Acute myeloid leukemia (AML) often comes on abruptly and is commonly treated with an intensive course of chemotherapy that requires hospitalization for four to six weeks. As with stem cell (bone marrow) transplantation, which entails a similar extended hospitalization, the treatment can cause severe physical and psychological symptoms that can persist for months or years.

With stem cell transplantation, however, one intervention has been shown to improve quality of life: the early introduction of palliative care, evidence-based medical care focused on improving quality of life for people with serious illness. Often confused with end-of-life or hospice care, palliative care can benefit people at any stage of cancer who are facing serious side effects.

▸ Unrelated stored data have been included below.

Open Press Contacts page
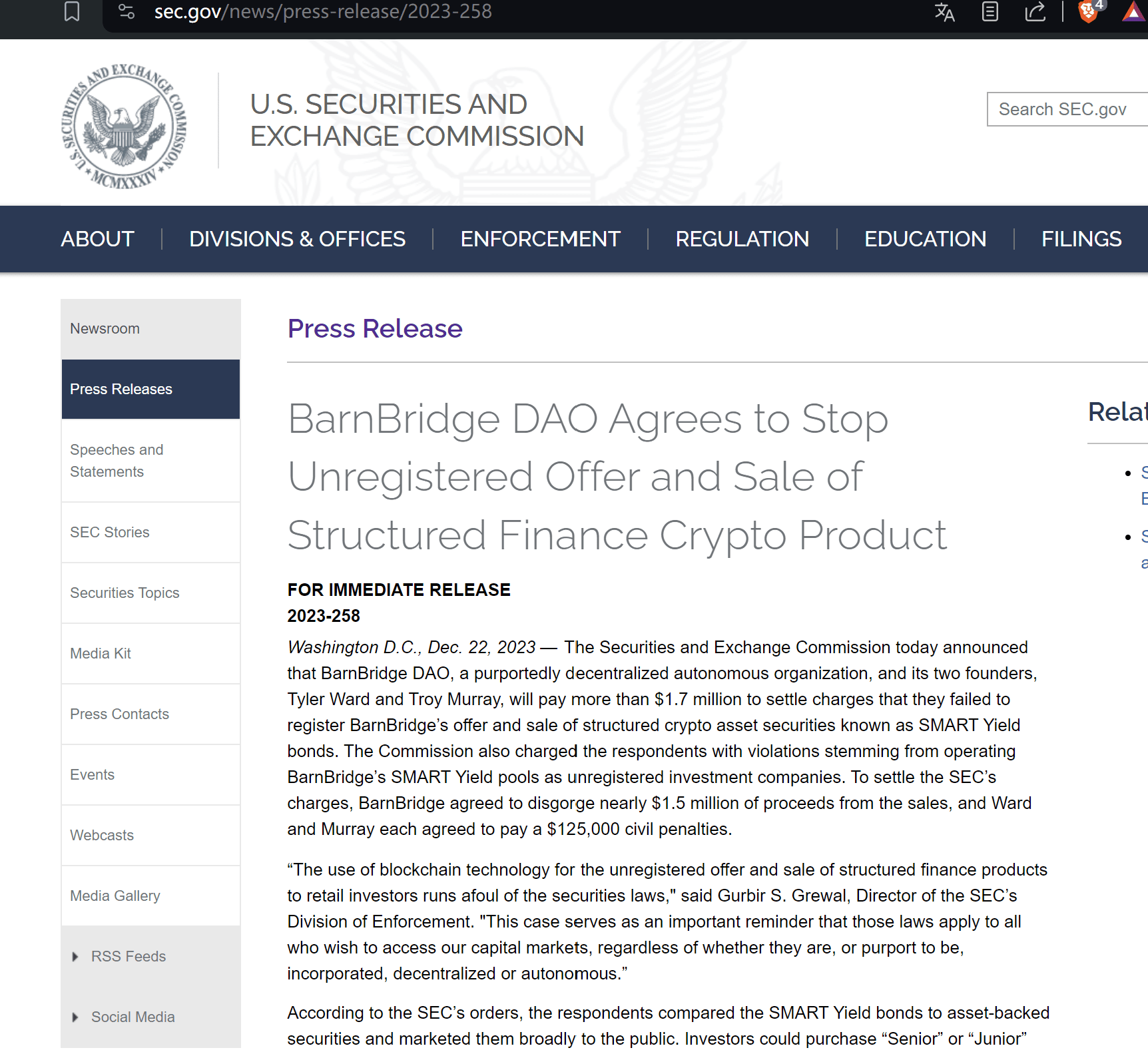 click(x=119, y=714)
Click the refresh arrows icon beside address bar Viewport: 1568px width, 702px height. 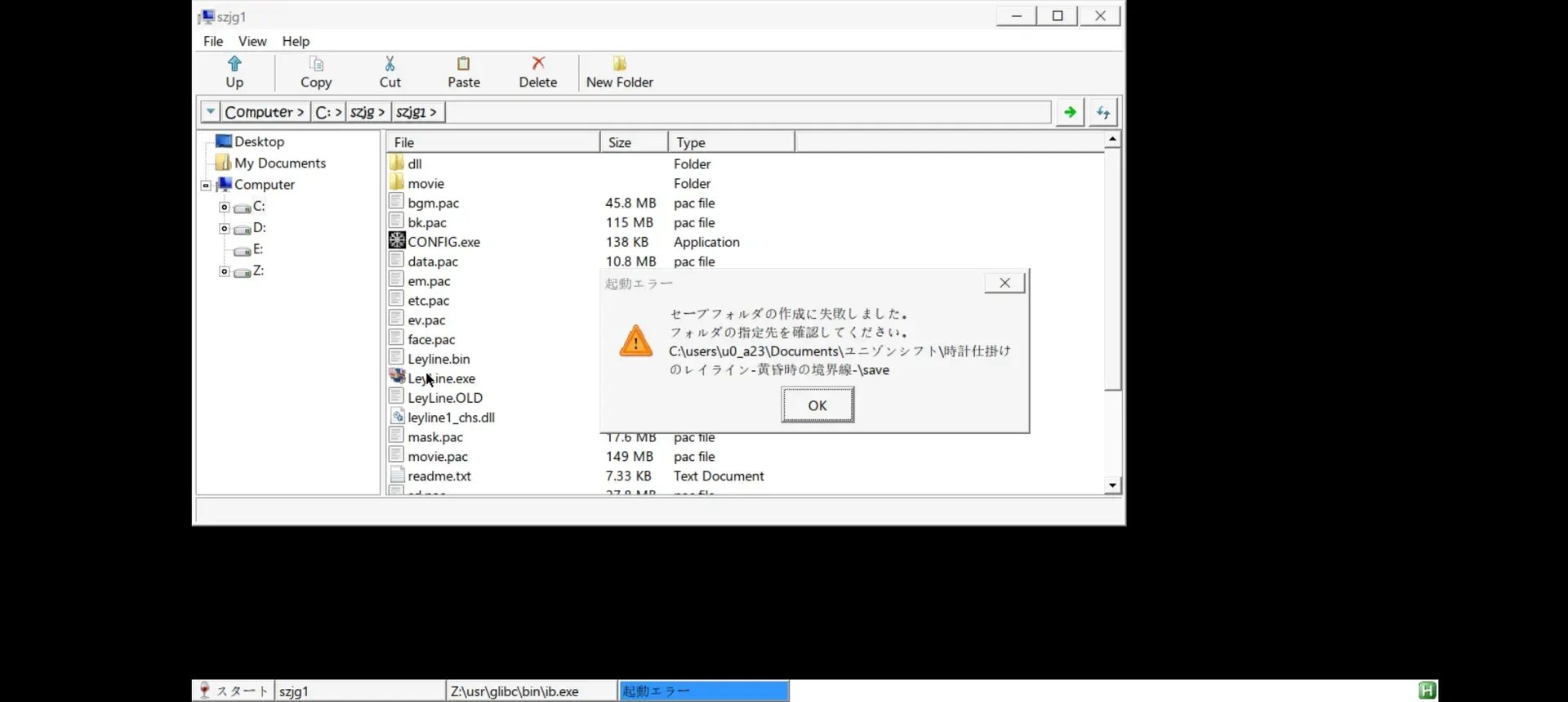coord(1102,112)
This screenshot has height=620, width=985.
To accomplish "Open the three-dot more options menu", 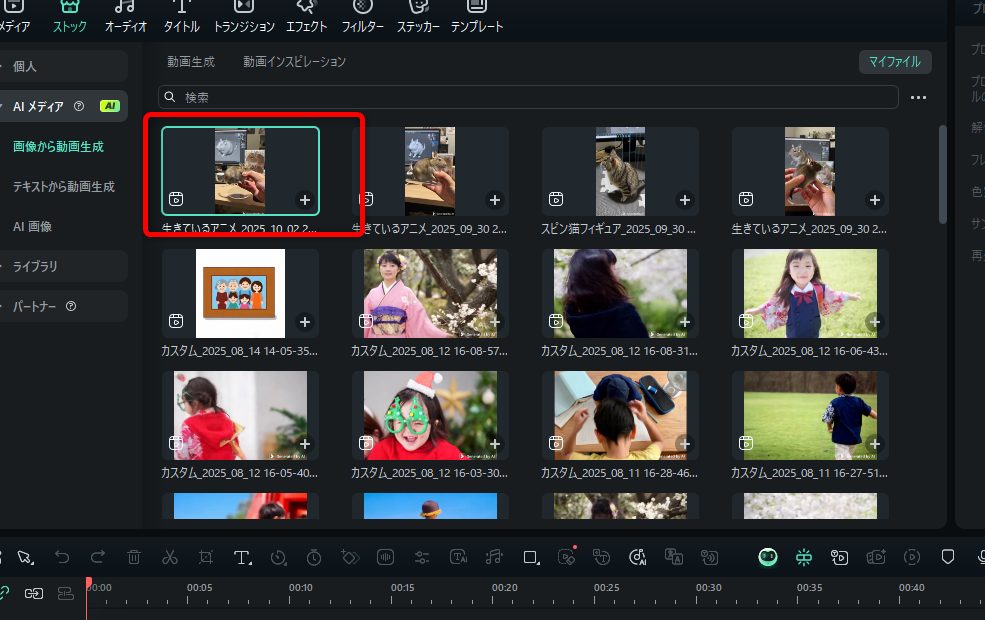I will (x=918, y=97).
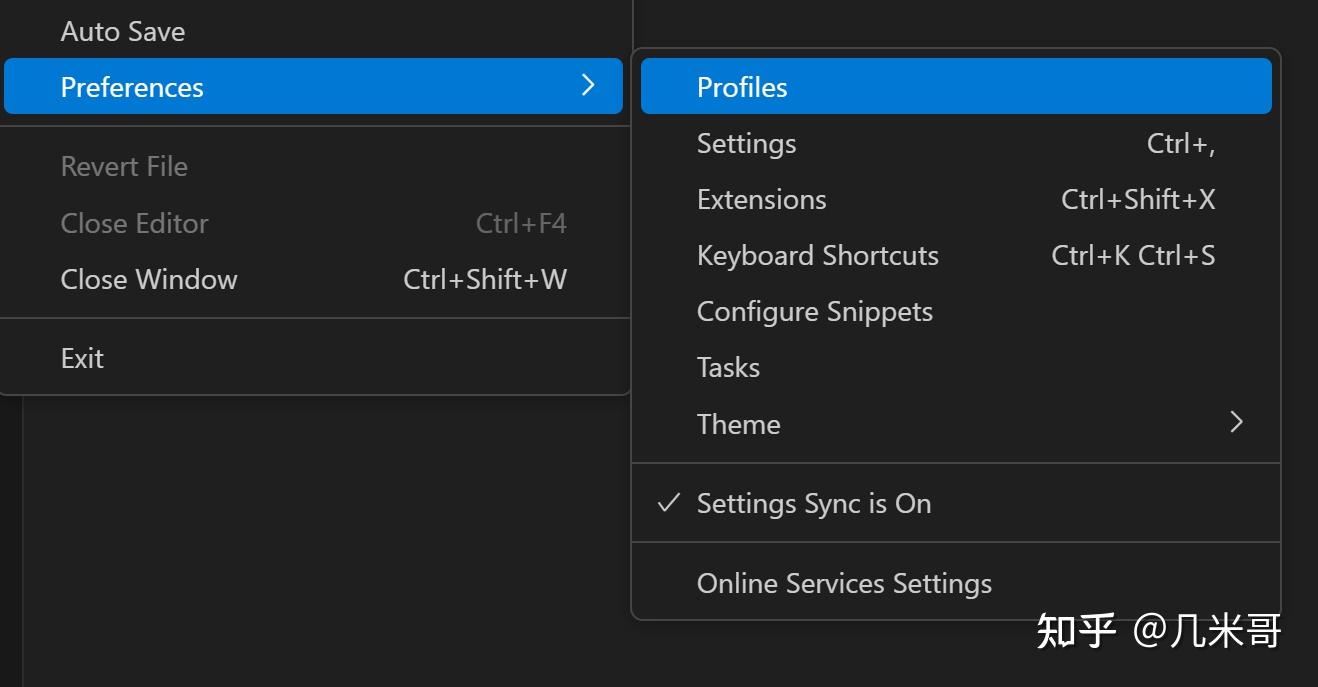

Now, according to a study presented at the American Society of Clinical Oncology 2020 virtual meeting, palliative care can greatly benefit people with AML—when it’s introduced at the very beginning of treatment.

In the multi-site randomized trial, 160 people with AML were assigned either to usual care (74) or usual care plus palliative care (86). They were all “high-risk” AML patients, meaning they were over 60 years old, had an existing blood disorder or had already been treated for AML and it had reoccurred. Those in the palliative care group saw palliative care clinicians at least twice a week throughout their initial hospitalization and during any further rehospitalizations. The study subjects completed several assessments of their symptoms and psychological status over six months.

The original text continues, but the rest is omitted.